Hint: What net force must act on the block if it's to move at constant speed?
 


so Fnet > fk?

and fk = mu k * Fn...

so... fk = (.5)(mg*cos37)?
...
so confusing.
 


Dakren12 said:
so Fnet > fk?
No. What's does Newton's 2nd law tell you about net force and acceleration?

and fk = mu k * Fn...

so... fk = (.5)(mg*cos37)?
Good!

There are three forces acting parallel to the incline: Friction; gravity (one component of it); and the applied force up the incline (which is what you're trying to find). You can calculate the first two. And, given my hint, you can then solve for the third.
 


sigh... i think I'm over thinking it...

so friction is approx 20
gravity is about 30...
the unknown applied force x

would i still use f=ma?

so something like (20+x)...minus 30 = 0?
...
hopeless ..
 


Dakren12 said:
so friction is approx 20
gravity is about 30...
the unknown applied force x
Good!

would i still use f=ma?
Sure.

so something like (20+x)...minus 30 = 0?
Almost. Careful with signs. What direction does each force act? Hint: Give anything that acts up the incline a positive sign and anything that acts down the incline a negative sign.
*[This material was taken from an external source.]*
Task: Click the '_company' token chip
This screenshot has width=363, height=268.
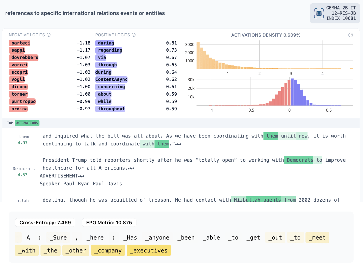Action: (x=108, y=250)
Rewrite your equation accordingly.
 


wait a min... the fk here is acting downward huh? ... since we're pushing it upwards...

so (20 + 30) - x = 0
x = 50...!

hmm... didnt think to apply fk going downwards... haha.
 


There you go... Not so bad after all, eh?
 


hahah! sweet. i solved the next one as well.. which is pretty much the question in reverse! yay! thanks Doc.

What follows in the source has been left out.